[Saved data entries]
______
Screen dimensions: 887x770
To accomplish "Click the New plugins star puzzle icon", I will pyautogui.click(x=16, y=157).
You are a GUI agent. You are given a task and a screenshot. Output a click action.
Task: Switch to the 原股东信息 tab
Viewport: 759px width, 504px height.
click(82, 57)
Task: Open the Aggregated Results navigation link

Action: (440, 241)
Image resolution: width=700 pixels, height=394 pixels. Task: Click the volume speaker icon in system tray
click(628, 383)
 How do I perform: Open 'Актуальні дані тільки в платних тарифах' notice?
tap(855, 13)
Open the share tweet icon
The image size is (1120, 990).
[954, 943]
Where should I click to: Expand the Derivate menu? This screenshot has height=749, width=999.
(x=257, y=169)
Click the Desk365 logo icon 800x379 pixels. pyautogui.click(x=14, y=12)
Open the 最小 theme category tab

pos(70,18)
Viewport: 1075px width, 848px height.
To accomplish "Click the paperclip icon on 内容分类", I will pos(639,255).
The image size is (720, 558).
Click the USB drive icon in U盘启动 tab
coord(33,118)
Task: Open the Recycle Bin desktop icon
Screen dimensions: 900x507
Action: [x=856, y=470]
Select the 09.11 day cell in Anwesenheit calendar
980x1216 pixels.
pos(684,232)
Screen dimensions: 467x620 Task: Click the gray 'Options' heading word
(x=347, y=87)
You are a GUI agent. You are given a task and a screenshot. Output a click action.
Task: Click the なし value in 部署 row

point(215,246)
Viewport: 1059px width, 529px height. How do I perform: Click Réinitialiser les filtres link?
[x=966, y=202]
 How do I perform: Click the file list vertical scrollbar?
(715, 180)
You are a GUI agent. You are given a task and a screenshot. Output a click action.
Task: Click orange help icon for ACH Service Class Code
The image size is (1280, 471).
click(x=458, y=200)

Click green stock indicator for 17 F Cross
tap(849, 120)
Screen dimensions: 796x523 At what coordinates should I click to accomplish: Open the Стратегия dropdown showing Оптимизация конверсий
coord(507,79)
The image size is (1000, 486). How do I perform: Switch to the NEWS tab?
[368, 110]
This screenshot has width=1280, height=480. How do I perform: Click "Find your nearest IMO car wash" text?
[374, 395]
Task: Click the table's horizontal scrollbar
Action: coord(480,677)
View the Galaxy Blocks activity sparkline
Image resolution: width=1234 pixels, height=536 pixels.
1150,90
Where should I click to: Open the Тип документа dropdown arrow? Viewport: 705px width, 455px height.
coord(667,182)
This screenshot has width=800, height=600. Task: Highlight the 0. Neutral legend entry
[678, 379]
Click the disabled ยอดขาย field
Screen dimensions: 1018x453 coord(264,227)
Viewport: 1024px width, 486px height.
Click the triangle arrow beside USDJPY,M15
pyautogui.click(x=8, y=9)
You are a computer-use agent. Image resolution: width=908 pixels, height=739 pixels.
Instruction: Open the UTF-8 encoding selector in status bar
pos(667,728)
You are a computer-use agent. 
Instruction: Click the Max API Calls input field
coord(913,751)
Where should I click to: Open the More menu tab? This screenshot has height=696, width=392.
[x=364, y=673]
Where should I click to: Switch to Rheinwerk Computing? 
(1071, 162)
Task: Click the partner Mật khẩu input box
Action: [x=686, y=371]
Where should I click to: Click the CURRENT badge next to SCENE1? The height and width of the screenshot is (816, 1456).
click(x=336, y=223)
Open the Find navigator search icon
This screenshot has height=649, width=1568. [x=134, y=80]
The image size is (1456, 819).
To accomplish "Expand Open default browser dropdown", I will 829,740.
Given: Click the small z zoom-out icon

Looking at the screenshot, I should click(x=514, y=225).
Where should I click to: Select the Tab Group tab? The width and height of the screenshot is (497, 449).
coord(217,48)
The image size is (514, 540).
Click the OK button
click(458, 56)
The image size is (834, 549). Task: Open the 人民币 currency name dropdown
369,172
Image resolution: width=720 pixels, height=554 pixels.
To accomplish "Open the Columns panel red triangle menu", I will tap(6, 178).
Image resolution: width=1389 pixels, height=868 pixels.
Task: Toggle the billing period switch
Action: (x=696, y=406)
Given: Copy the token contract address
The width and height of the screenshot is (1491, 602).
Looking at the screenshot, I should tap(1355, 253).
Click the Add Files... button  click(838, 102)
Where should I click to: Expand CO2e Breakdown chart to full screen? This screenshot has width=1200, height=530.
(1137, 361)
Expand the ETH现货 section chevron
______
ACTION ITEM: Each line of the records must be reproduced exactly.

REPLY:
Screen dimensions: 887x770
To accomplish "Click the New plugins star puzzle icon", I will pyautogui.click(x=16, y=157).
You are a GUI agent. You are given a task and a screenshot. Output a click action.
Task: Switch to the 原股东信息 tab
Viewport: 759px width, 504px height.
click(82, 57)
Task: Open the Aggregated Results navigation link

Action: (440, 241)
Image resolution: width=700 pixels, height=394 pixels. Task: Click the volume speaker icon in system tray
click(628, 383)
 How do I perform: Open 'Актуальні дані тільки в платних тарифах' notice?
tap(855, 13)
Open the share tweet icon
The image size is (1120, 990).
[954, 943]
Where should I click to: Expand the Derivate menu? This screenshot has height=749, width=999.
(x=257, y=169)
Click the Desk365 logo icon 800x379 pixels. pyautogui.click(x=14, y=12)
Open the 最小 theme category tab

pos(70,18)
Viewport: 1075px width, 848px height.
To accomplish "Click the paperclip icon on 内容分类", I will pos(639,255).
The image size is (720, 558).
Click the USB drive icon in U盘启动 tab
coord(33,118)
Task: Open the Recycle Bin desktop icon
Screen dimensions: 900x507
Action: [x=856, y=470]
Select the 09.11 day cell in Anwesenheit calendar
980x1216 pixels.
pos(684,232)
Screen dimensions: 467x620 Task: Click the gray 'Options' heading word
(x=347, y=87)
You are a GUI agent. You are given a task and a screenshot. Output a click action.
Task: Click the なし value in 部署 row

point(215,246)
Viewport: 1059px width, 529px height. How do I perform: Click Réinitialiser les filtres link?
[x=966, y=202]
 How do I perform: Click the file list vertical scrollbar?
(715, 180)
You are a GUI agent. You are given a task and a screenshot. Output a click action.
Task: Click orange help icon for ACH Service Class Code
The image size is (1280, 471).
click(x=458, y=200)

Click green stock indicator for 17 F Cross
tap(849, 120)
Screen dimensions: 796x523 At what coordinates should I click to accomplish: Open the Стратегия dropdown showing Оптимизация конверсий
coord(507,79)
The image size is (1000, 486). How do I perform: Switch to the NEWS tab?
[368, 110]
This screenshot has width=1280, height=480. How do I perform: Click "Find your nearest IMO car wash" text?
[374, 395]
Task: Click the table's horizontal scrollbar
Action: coord(480,677)
View the Galaxy Blocks activity sparkline
Image resolution: width=1234 pixels, height=536 pixels.
1150,90
Where should I click to: Open the Тип документа dropdown arrow? Viewport: 705px width, 455px height.
coord(667,182)
This screenshot has width=800, height=600. Task: Highlight the 0. Neutral legend entry
[678, 379]
Click the disabled ยอดขาย field
Screen dimensions: 1018x453 coord(264,227)
Viewport: 1024px width, 486px height.
Click the triangle arrow beside USDJPY,M15
pyautogui.click(x=8, y=9)
You are a computer-use agent. Image resolution: width=908 pixels, height=739 pixels.
Instruction: Open the UTF-8 encoding selector in status bar
pos(667,728)
You are a computer-use agent. 
Instruction: Click the Max API Calls input field
coord(913,751)
Where should I click to: Open the More menu tab? This screenshot has height=696, width=392.
[x=364, y=673]
Where should I click to: Switch to Rheinwerk Computing? 
(1071, 162)
Task: Click the partner Mật khẩu input box
Action: [x=686, y=371]
Where should I click to: Click the CURRENT badge next to SCENE1? The height and width of the screenshot is (816, 1456).
click(x=336, y=223)
Open the Find navigator search icon
This screenshot has height=649, width=1568. [x=134, y=80]
The image size is (1456, 819).
To accomplish "Expand Open default browser dropdown", I will 829,740.
Given: Click the small z zoom-out icon

Looking at the screenshot, I should click(x=514, y=225).
Where should I click to: Select the Tab Group tab? The width and height of the screenshot is (497, 449).
coord(217,48)
The image size is (514, 540).
Click the OK button
click(458, 56)
The image size is (834, 549). Task: Open the 人民币 currency name dropdown
369,172
Image resolution: width=720 pixels, height=554 pixels.
To accomplish "Open the Columns panel red triangle menu", I will tap(6, 178).
Image resolution: width=1389 pixels, height=868 pixels.
Task: Toggle the billing period switch
Action: (x=696, y=406)
Given: Copy the token contract address
The width and height of the screenshot is (1491, 602).
Looking at the screenshot, I should tap(1355, 253).
Click the Add Files... button  click(838, 102)
Where should I click to: Expand CO2e Breakdown chart to full screen? This screenshot has width=1200, height=530.
(1137, 361)
Expand the ETH现货 section chevron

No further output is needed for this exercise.